What you need to do = Give back the listing below verbatim, keeping every line and character unchanged.

---------- Supplied records ----------

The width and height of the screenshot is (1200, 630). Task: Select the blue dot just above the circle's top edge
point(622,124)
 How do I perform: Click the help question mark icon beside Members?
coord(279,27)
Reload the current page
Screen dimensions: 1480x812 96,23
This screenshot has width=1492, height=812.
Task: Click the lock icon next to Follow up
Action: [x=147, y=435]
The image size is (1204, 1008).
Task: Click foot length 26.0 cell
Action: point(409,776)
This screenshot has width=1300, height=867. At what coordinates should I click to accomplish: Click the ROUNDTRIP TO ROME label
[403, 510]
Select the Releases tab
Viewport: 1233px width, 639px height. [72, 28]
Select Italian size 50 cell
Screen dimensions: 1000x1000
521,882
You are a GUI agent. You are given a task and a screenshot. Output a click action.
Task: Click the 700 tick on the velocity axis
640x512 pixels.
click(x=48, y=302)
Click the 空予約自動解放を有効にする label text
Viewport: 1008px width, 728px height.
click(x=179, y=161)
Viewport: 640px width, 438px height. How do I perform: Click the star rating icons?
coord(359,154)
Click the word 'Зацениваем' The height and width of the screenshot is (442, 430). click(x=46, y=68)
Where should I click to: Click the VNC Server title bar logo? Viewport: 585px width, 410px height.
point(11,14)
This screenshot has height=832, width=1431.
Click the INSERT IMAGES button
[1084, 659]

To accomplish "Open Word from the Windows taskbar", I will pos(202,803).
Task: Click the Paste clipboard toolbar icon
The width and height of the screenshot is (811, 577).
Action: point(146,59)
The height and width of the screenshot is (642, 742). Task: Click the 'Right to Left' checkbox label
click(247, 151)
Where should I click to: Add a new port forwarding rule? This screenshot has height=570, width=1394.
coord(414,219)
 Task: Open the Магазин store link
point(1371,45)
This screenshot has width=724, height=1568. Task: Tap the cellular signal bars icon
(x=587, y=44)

----------

Result of the task =
The width and height of the screenshot is (1200, 630). Task: Select the blue dot just above the circle's top edge
point(622,124)
 How do I perform: Click the help question mark icon beside Members?
coord(279,27)
Reload the current page
Screen dimensions: 1480x812 96,23
This screenshot has width=1492, height=812.
Task: Click the lock icon next to Follow up
Action: [x=147, y=435]
The image size is (1204, 1008).
Task: Click foot length 26.0 cell
Action: point(409,776)
This screenshot has width=1300, height=867. At what coordinates should I click to accomplish: Click the ROUNDTRIP TO ROME label
[403, 510]
Select the Releases tab
Viewport: 1233px width, 639px height. [72, 28]
Select Italian size 50 cell
Screen dimensions: 1000x1000
521,882
You are a GUI agent. You are given a task and a screenshot. Output a click action.
Task: Click the 700 tick on the velocity axis
640x512 pixels.
click(x=48, y=302)
Click the 空予約自動解放を有効にする label text
Viewport: 1008px width, 728px height.
click(x=179, y=161)
Viewport: 640px width, 438px height. How do I perform: Click the star rating icons?
coord(359,154)
Click the word 'Зацениваем' The height and width of the screenshot is (442, 430). click(x=46, y=68)
Where should I click to: Click the VNC Server title bar logo? Viewport: 585px width, 410px height.
point(11,14)
This screenshot has height=832, width=1431.
Click the INSERT IMAGES button
[1084, 659]

To accomplish "Open Word from the Windows taskbar", I will pos(202,803).
Task: Click the Paste clipboard toolbar icon
The width and height of the screenshot is (811, 577).
Action: point(146,59)
The height and width of the screenshot is (642, 742). Task: Click the 'Right to Left' checkbox label
click(247, 151)
Where should I click to: Add a new port forwarding rule? This screenshot has height=570, width=1394.
coord(414,219)
 Task: Open the Магазин store link
point(1371,45)
This screenshot has width=724, height=1568. Task: Tap the cellular signal bars icon
(x=587, y=44)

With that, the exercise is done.